- _SHORT PROBLEM_
Format the data from the line containing "The width and" through the line containing "Click the View Similar Entities button", both included, as a numbered list with blank lines omitted.

- _AVAILABLE RECORDS_
========
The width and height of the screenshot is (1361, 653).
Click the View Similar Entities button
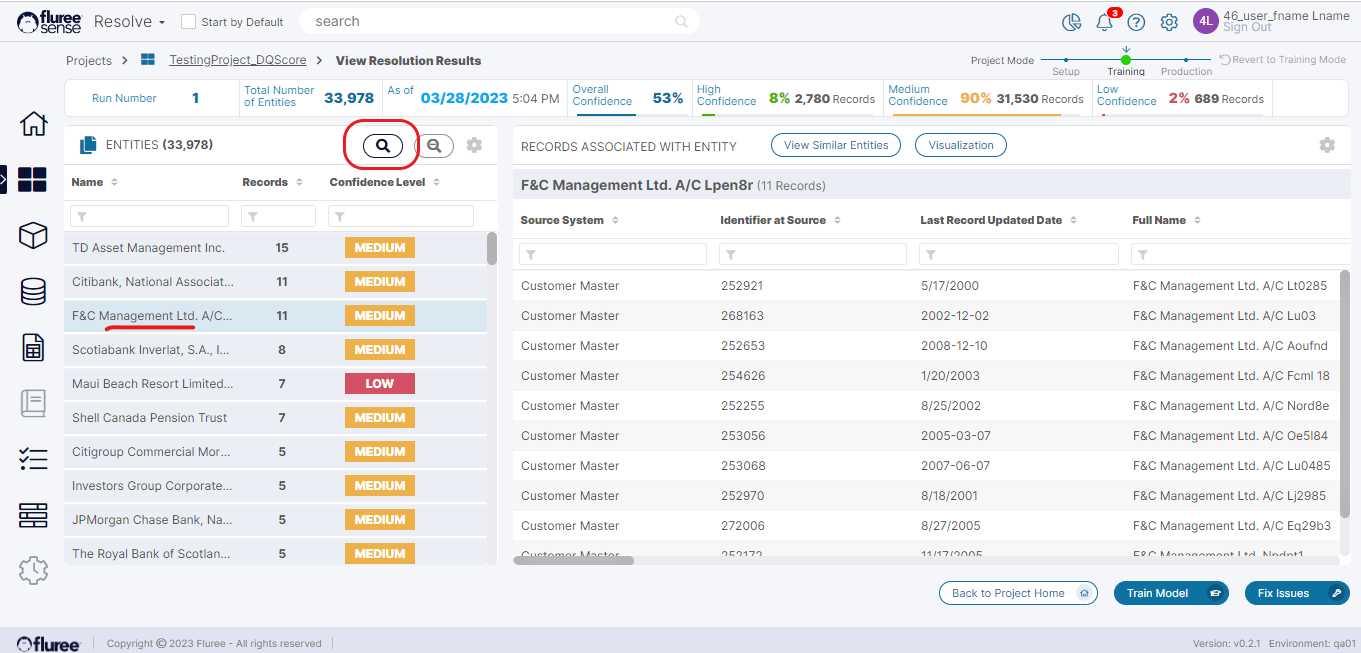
========
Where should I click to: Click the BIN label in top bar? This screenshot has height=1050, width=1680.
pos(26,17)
========
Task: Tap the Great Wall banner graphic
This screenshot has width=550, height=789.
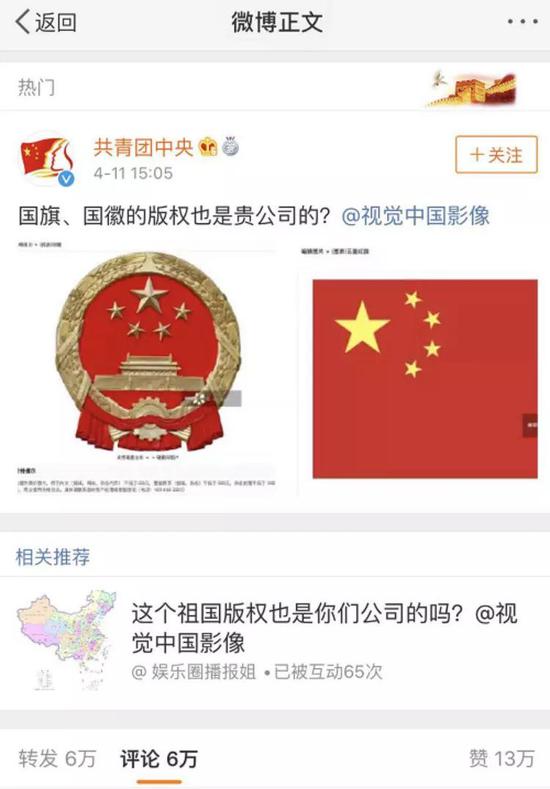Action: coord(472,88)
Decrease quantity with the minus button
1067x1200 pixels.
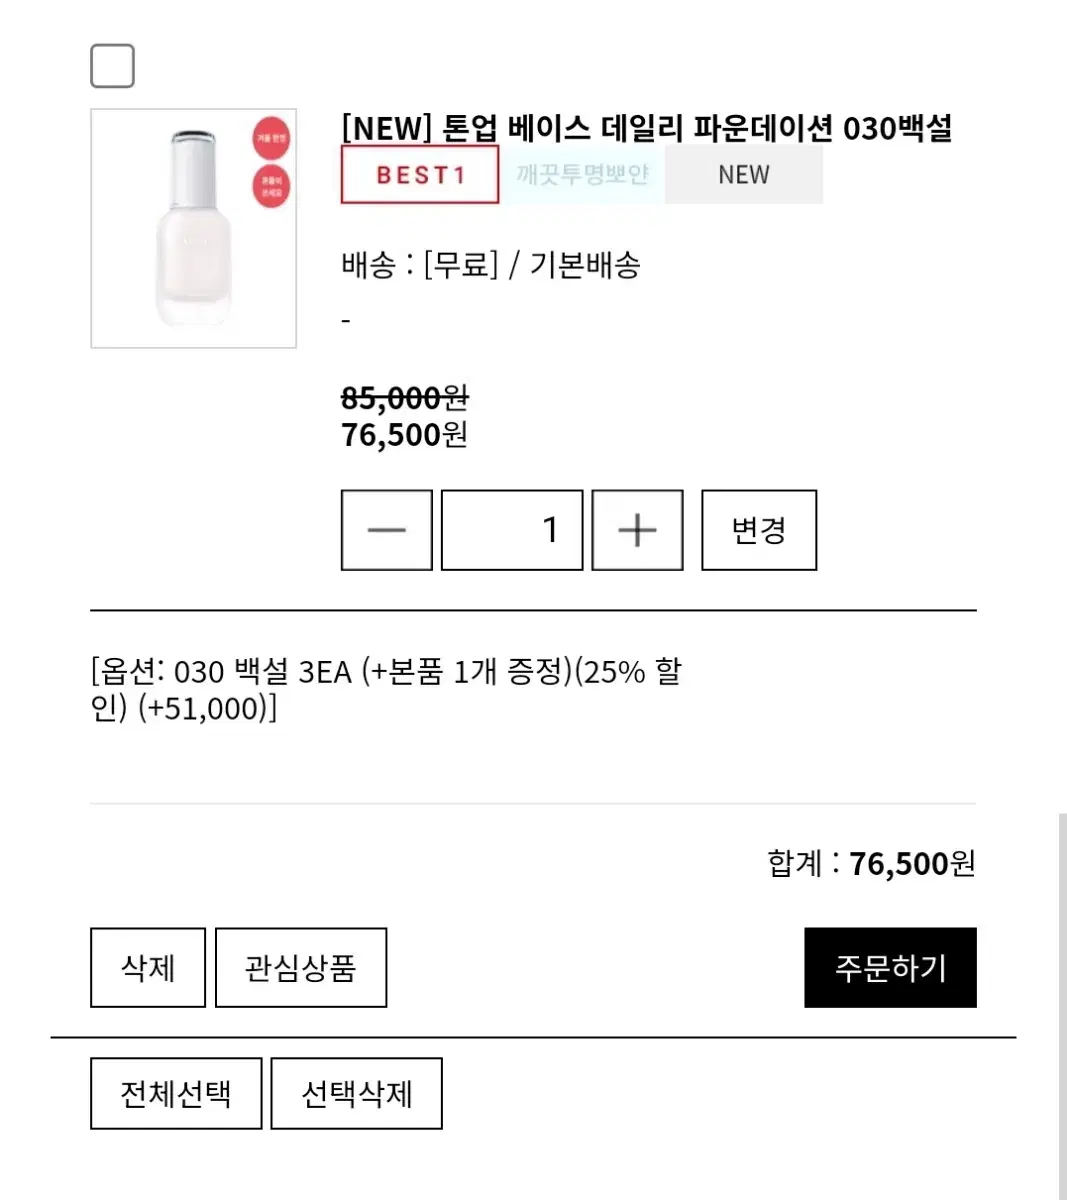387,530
========
- _ANSWER BELOW_
1. The width and height of the screenshot is (1361, 653).
2. Click the View Similar Entities button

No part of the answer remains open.